The problem – Present the lines below again, exactly as they stand.

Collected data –

==================================================

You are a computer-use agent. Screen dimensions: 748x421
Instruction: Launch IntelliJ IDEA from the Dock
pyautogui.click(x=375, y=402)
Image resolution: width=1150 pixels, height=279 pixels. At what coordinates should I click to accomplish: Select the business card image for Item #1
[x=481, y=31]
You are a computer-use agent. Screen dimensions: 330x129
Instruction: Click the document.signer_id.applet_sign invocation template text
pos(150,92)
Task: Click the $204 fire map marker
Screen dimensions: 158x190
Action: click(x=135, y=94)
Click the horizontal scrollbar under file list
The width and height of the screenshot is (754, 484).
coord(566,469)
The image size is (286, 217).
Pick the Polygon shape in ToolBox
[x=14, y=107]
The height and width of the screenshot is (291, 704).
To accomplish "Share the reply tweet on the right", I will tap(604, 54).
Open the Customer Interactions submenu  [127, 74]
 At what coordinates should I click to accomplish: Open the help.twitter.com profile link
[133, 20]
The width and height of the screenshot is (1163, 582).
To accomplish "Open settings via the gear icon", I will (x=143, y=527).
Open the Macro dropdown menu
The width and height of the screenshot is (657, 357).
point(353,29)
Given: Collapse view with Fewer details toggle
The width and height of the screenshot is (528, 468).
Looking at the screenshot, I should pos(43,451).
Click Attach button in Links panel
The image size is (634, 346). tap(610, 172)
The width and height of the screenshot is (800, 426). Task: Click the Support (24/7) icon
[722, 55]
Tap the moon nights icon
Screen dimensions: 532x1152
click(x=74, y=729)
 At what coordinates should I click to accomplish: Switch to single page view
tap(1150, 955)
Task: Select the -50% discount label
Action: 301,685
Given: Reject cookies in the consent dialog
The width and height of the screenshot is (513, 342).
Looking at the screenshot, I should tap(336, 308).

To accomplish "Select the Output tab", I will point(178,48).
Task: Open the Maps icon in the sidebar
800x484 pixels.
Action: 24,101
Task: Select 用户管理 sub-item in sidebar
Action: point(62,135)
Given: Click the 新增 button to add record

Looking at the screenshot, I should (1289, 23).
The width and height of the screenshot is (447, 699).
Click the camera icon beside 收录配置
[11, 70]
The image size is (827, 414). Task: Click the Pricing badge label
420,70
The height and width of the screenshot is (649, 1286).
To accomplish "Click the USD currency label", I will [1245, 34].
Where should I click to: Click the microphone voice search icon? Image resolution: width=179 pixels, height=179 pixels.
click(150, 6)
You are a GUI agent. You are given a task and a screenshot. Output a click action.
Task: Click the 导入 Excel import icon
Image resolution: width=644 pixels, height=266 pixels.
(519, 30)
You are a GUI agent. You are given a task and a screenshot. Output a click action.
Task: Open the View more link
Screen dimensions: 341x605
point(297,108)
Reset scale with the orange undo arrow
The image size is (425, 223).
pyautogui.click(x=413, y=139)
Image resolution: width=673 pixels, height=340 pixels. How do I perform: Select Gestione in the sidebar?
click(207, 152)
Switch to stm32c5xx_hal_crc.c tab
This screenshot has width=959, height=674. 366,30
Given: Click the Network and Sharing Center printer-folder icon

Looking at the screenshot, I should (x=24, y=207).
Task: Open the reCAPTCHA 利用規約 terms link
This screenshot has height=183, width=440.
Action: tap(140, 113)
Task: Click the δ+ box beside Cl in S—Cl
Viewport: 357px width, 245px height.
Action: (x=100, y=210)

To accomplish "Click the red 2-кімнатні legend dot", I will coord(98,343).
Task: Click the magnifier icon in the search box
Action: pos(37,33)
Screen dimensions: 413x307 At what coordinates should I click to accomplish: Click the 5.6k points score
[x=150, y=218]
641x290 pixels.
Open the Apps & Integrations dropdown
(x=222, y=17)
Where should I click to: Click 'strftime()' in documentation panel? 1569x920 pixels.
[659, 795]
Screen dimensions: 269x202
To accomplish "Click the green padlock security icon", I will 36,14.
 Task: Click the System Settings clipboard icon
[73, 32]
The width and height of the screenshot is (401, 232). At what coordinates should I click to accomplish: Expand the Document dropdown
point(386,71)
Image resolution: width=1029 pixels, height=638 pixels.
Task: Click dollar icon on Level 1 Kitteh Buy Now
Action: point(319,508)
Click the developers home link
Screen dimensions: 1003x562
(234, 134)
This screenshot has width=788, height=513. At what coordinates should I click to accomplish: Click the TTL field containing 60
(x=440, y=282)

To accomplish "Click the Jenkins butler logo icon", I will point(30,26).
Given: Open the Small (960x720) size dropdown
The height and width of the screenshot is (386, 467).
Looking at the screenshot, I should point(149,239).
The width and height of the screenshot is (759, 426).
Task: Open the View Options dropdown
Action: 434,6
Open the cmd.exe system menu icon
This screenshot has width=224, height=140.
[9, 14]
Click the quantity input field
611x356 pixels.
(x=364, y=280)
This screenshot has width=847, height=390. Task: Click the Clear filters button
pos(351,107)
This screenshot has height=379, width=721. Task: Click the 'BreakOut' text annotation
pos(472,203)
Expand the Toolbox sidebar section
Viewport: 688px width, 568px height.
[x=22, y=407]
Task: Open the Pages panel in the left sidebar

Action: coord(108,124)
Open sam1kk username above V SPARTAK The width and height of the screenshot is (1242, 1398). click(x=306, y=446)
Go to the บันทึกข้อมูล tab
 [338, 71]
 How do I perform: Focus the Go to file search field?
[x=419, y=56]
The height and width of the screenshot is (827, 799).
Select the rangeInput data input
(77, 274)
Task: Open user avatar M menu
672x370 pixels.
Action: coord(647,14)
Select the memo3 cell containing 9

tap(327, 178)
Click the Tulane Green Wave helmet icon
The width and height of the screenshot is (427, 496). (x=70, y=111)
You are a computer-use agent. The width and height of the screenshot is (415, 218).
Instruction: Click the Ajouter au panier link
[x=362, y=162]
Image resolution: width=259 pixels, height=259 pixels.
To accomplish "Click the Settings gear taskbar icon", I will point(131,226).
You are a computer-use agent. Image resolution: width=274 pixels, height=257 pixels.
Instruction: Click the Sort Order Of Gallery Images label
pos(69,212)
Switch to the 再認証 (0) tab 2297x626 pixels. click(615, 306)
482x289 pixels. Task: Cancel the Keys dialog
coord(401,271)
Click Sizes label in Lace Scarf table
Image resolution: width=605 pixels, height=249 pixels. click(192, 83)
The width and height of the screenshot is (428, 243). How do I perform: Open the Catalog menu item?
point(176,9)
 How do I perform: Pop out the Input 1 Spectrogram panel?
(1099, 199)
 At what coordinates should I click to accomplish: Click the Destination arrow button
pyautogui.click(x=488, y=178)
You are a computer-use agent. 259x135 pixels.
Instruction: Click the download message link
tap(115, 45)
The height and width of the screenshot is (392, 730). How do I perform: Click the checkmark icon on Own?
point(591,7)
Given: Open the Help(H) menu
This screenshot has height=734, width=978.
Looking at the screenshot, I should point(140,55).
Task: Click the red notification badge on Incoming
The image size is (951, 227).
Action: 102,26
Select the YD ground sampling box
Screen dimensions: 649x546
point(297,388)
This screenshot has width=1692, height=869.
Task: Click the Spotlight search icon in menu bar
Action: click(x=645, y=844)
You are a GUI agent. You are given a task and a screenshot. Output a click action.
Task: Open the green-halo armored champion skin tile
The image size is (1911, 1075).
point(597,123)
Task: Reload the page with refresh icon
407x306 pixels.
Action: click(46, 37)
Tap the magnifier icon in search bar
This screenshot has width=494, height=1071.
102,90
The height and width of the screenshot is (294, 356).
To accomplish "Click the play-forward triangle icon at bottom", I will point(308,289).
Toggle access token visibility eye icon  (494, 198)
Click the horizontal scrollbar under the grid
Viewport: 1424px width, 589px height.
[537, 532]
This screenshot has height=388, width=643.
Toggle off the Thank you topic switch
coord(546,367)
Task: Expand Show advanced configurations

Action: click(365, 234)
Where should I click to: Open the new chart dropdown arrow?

==================================================

Result of this exercise –
You are a computer-use agent. Screen dimensions: 748x421
Instruction: Launch IntelliJ IDEA from the Dock
pyautogui.click(x=375, y=402)
Image resolution: width=1150 pixels, height=279 pixels. At what coordinates should I click to accomplish: Select the business card image for Item #1
[x=481, y=31]
You are a computer-use agent. Screen dimensions: 330x129
Instruction: Click the document.signer_id.applet_sign invocation template text
pos(150,92)
Task: Click the $204 fire map marker
Screen dimensions: 158x190
Action: click(x=135, y=94)
Click the horizontal scrollbar under file list
The width and height of the screenshot is (754, 484).
coord(566,469)
The image size is (286, 217).
Pick the Polygon shape in ToolBox
[x=14, y=107]
The height and width of the screenshot is (291, 704).
To accomplish "Share the reply tweet on the right", I will tap(604, 54).
Open the Customer Interactions submenu  [127, 74]
 At what coordinates should I click to accomplish: Open the help.twitter.com profile link
[133, 20]
The width and height of the screenshot is (1163, 582).
To accomplish "Open settings via the gear icon", I will (x=143, y=527).
Open the Macro dropdown menu
The width and height of the screenshot is (657, 357).
point(353,29)
Given: Collapse view with Fewer details toggle
The width and height of the screenshot is (528, 468).
Looking at the screenshot, I should pos(43,451).
Click Attach button in Links panel
The image size is (634, 346). tap(610, 172)
The width and height of the screenshot is (800, 426). Task: Click the Support (24/7) icon
[722, 55]
Tap the moon nights icon
Screen dimensions: 532x1152
click(x=74, y=729)
 At what coordinates should I click to accomplish: Switch to single page view
tap(1150, 955)
Task: Select the -50% discount label
Action: 301,685
Given: Reject cookies in the consent dialog
The width and height of the screenshot is (513, 342).
Looking at the screenshot, I should tap(336, 308).

To accomplish "Select the Output tab", I will point(178,48).
Task: Open the Maps icon in the sidebar
800x484 pixels.
Action: 24,101
Task: Select 用户管理 sub-item in sidebar
Action: point(62,135)
Given: Click the 新增 button to add record

Looking at the screenshot, I should (1289, 23).
The width and height of the screenshot is (447, 699).
Click the camera icon beside 收录配置
[11, 70]
The image size is (827, 414). Task: Click the Pricing badge label
420,70
The height and width of the screenshot is (649, 1286).
To accomplish "Click the USD currency label", I will [1245, 34].
Where should I click to: Click the microphone voice search icon? Image resolution: width=179 pixels, height=179 pixels.
click(150, 6)
You are a GUI agent. You are given a task and a screenshot. Output a click action.
Task: Click the 导入 Excel import icon
Image resolution: width=644 pixels, height=266 pixels.
(519, 30)
You are a GUI agent. You are given a task and a screenshot. Output a click action.
Task: Open the View more link
Screen dimensions: 341x605
point(297,108)
Reset scale with the orange undo arrow
The image size is (425, 223).
pyautogui.click(x=413, y=139)
Image resolution: width=673 pixels, height=340 pixels. How do I perform: Select Gestione in the sidebar?
click(207, 152)
Switch to stm32c5xx_hal_crc.c tab
This screenshot has width=959, height=674. 366,30
Given: Click the Network and Sharing Center printer-folder icon

Looking at the screenshot, I should (x=24, y=207).
Task: Open the reCAPTCHA 利用規約 terms link
This screenshot has height=183, width=440.
Action: tap(140, 113)
Task: Click the δ+ box beside Cl in S—Cl
Viewport: 357px width, 245px height.
Action: (x=100, y=210)

To accomplish "Click the red 2-кімнатні legend dot", I will coord(98,343).
Task: Click the magnifier icon in the search box
Action: pos(37,33)
Screen dimensions: 413x307 At what coordinates should I click to accomplish: Click the 5.6k points score
[x=150, y=218]
641x290 pixels.
Open the Apps & Integrations dropdown
(x=222, y=17)
Where should I click to: Click 'strftime()' in documentation panel? 1569x920 pixels.
[659, 795]
Screen dimensions: 269x202
To accomplish "Click the green padlock security icon", I will 36,14.
 Task: Click the System Settings clipboard icon
[73, 32]
The width and height of the screenshot is (401, 232). At what coordinates should I click to accomplish: Expand the Document dropdown
point(386,71)
Image resolution: width=1029 pixels, height=638 pixels.
Task: Click dollar icon on Level 1 Kitteh Buy Now
Action: point(319,508)
Click the developers home link
Screen dimensions: 1003x562
(234, 134)
This screenshot has width=788, height=513. At what coordinates should I click to accomplish: Click the TTL field containing 60
(x=440, y=282)

To accomplish "Click the Jenkins butler logo icon", I will point(30,26).
Given: Open the Small (960x720) size dropdown
The height and width of the screenshot is (386, 467).
Looking at the screenshot, I should point(149,239).
The width and height of the screenshot is (759, 426).
Task: Open the View Options dropdown
Action: 434,6
Open the cmd.exe system menu icon
This screenshot has width=224, height=140.
[9, 14]
Click the quantity input field
611x356 pixels.
(x=364, y=280)
This screenshot has width=847, height=390. Task: Click the Clear filters button
pos(351,107)
This screenshot has height=379, width=721. Task: Click the 'BreakOut' text annotation
pos(472,203)
Expand the Toolbox sidebar section
Viewport: 688px width, 568px height.
[x=22, y=407]
Task: Open the Pages panel in the left sidebar

Action: coord(108,124)
Open sam1kk username above V SPARTAK The width and height of the screenshot is (1242, 1398). click(x=306, y=446)
Go to the บันทึกข้อมูล tab
 [338, 71]
 How do I perform: Focus the Go to file search field?
[x=419, y=56]
The height and width of the screenshot is (827, 799).
Select the rangeInput data input
(77, 274)
Task: Open user avatar M menu
672x370 pixels.
Action: coord(647,14)
Select the memo3 cell containing 9

tap(327, 178)
Click the Tulane Green Wave helmet icon
The width and height of the screenshot is (427, 496). (x=70, y=111)
You are a computer-use agent. The width and height of the screenshot is (415, 218).
Instruction: Click the Ajouter au panier link
[x=362, y=162]
Image resolution: width=259 pixels, height=259 pixels.
To accomplish "Click the Settings gear taskbar icon", I will point(131,226).
You are a computer-use agent. Image resolution: width=274 pixels, height=257 pixels.
Instruction: Click the Sort Order Of Gallery Images label
pos(69,212)
Switch to the 再認証 (0) tab 2297x626 pixels. click(615, 306)
482x289 pixels. Task: Cancel the Keys dialog
coord(401,271)
Click Sizes label in Lace Scarf table
Image resolution: width=605 pixels, height=249 pixels. click(192, 83)
The width and height of the screenshot is (428, 243). How do I perform: Open the Catalog menu item?
point(176,9)
 How do I perform: Pop out the Input 1 Spectrogram panel?
(1099, 199)
 At what coordinates should I click to accomplish: Click the Destination arrow button
pyautogui.click(x=488, y=178)
You are a computer-use agent. 259x135 pixels.
Instruction: Click the download message link
tap(115, 45)
The height and width of the screenshot is (392, 730). How do I perform: Click the checkmark icon on Own?
point(591,7)
Given: Open the Help(H) menu
This screenshot has height=734, width=978.
Looking at the screenshot, I should point(140,55).
Task: Click the red notification badge on Incoming
The image size is (951, 227).
Action: 102,26
Select the YD ground sampling box
Screen dimensions: 649x546
point(297,388)
This screenshot has width=1692, height=869.
Task: Click the Spotlight search icon in menu bar
Action: click(x=645, y=844)
You are a GUI agent. You are given a task and a screenshot. Output a click action.
Task: Open the green-halo armored champion skin tile
The image size is (1911, 1075).
point(597,123)
Task: Reload the page with refresh icon
407x306 pixels.
Action: click(46, 37)
Tap the magnifier icon in search bar
This screenshot has width=494, height=1071.
102,90
The height and width of the screenshot is (294, 356).
To accomplish "Click the play-forward triangle icon at bottom", I will point(308,289).
Toggle access token visibility eye icon  (494, 198)
Click the horizontal scrollbar under the grid
Viewport: 1424px width, 589px height.
[537, 532]
This screenshot has height=388, width=643.
Toggle off the Thank you topic switch
coord(546,367)
Task: Expand Show advanced configurations

Action: click(365, 234)
Where should I click to: Open the new chart dropdown arrow?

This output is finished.